(INPUT FOR THIS TASK begins)

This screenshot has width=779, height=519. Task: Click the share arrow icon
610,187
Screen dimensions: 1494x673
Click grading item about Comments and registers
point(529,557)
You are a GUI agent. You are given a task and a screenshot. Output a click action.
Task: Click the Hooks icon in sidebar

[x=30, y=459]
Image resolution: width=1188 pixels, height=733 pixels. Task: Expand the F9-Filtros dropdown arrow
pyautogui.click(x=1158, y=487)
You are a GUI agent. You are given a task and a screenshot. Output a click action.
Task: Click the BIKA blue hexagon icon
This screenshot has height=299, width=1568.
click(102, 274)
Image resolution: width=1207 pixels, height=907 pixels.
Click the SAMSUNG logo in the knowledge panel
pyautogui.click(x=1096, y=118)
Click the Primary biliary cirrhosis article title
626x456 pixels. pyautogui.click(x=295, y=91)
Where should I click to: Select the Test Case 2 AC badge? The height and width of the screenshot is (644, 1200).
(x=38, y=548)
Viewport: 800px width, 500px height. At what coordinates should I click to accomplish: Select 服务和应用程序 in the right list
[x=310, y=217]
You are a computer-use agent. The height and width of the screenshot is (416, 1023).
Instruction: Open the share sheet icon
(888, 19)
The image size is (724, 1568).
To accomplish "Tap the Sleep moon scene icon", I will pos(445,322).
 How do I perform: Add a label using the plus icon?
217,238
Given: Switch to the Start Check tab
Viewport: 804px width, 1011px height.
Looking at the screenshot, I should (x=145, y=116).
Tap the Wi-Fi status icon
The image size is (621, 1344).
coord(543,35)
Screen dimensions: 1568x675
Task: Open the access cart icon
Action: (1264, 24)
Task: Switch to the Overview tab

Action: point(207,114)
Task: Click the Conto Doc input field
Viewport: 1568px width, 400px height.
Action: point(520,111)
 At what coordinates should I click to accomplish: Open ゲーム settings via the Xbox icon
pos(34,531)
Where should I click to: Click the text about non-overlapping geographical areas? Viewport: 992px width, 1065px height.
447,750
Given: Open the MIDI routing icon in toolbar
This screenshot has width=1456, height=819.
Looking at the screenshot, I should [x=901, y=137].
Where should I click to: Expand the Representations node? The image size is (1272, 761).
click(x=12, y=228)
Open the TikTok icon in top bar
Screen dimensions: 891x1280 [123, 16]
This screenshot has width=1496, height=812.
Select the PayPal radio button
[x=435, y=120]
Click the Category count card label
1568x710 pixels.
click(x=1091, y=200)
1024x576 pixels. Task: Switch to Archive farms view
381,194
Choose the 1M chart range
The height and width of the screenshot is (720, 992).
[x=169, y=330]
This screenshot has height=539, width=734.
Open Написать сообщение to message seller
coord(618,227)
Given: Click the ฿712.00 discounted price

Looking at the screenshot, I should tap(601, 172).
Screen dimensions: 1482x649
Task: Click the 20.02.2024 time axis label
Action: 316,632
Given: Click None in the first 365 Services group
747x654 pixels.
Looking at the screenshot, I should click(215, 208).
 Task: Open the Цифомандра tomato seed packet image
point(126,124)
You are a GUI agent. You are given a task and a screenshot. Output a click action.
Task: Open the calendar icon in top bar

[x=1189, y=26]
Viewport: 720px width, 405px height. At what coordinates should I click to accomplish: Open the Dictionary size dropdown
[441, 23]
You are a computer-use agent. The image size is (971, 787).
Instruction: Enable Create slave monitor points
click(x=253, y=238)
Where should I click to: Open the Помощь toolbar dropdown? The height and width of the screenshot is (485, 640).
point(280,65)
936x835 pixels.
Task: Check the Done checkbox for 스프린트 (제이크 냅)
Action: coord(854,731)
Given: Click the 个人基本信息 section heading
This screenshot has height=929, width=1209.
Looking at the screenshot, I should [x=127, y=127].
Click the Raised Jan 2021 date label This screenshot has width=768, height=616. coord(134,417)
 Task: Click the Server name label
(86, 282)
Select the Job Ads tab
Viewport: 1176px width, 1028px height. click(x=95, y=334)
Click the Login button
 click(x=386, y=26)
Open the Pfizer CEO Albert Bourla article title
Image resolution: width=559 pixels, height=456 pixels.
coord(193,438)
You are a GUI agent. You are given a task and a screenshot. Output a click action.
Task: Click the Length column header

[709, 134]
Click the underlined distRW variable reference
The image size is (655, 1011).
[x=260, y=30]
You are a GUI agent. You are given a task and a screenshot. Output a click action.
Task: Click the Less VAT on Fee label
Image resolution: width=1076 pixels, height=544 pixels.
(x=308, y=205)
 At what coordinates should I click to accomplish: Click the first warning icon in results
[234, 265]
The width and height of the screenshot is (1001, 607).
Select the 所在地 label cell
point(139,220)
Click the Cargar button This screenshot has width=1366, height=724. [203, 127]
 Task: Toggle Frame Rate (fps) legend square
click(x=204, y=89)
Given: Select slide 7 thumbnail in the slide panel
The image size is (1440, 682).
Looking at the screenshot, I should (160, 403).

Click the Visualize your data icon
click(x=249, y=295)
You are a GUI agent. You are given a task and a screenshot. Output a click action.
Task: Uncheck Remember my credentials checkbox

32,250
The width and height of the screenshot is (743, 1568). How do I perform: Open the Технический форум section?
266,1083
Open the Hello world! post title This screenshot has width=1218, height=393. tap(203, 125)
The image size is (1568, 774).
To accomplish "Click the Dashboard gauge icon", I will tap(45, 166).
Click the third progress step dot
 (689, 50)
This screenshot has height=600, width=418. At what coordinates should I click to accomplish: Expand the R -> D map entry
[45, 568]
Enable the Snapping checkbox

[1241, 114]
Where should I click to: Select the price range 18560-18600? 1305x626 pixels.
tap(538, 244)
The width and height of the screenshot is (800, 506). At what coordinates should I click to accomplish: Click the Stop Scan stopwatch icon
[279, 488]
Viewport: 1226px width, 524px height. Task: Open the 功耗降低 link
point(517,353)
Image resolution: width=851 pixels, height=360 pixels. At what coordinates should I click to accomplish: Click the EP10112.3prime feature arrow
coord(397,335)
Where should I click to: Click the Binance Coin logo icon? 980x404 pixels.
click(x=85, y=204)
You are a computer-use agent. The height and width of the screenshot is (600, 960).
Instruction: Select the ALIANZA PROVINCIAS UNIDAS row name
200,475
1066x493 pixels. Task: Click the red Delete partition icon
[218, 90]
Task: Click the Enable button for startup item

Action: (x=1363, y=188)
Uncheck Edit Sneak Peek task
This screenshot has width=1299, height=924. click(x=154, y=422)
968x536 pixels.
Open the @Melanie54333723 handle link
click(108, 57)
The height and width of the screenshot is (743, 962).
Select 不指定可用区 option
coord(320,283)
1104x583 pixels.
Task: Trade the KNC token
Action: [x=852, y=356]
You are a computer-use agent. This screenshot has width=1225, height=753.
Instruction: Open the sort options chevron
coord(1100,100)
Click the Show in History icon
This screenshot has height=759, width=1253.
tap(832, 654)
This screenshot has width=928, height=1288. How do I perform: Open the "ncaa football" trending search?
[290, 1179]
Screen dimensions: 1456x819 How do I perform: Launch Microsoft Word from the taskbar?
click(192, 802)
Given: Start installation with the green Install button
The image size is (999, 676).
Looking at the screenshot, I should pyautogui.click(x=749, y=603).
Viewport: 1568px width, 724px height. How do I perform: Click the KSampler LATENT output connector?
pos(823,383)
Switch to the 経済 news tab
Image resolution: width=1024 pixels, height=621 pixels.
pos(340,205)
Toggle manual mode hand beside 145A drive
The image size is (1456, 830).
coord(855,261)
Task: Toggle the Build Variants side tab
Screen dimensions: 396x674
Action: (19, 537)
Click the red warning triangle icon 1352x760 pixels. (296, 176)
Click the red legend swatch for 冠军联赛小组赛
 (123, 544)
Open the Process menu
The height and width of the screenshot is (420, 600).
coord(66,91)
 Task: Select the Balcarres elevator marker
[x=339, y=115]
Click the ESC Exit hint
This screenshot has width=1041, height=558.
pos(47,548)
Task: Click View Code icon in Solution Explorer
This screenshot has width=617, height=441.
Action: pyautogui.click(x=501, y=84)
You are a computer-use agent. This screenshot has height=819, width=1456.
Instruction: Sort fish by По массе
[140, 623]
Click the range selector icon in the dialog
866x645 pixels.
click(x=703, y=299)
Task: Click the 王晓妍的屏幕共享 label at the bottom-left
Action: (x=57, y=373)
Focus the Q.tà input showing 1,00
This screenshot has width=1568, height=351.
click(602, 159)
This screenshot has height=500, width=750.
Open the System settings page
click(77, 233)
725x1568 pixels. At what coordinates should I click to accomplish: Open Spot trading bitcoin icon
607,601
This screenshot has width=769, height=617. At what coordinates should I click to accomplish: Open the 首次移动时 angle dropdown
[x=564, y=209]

(INPUT FOR THIS TASK ends)

ABOUT THIS TASK: All lines from the one that holds "725x1568 pixels. At" to the end of the entries above must be transcribed exactly, both ends included, and no others.

ANSWER FOR THIS EXERCISE:
725x1568 pixels. At what coordinates should I click to accomplish: Open Spot trading bitcoin icon
607,601
This screenshot has width=769, height=617. At what coordinates should I click to accomplish: Open the 首次移动时 angle dropdown
[x=564, y=209]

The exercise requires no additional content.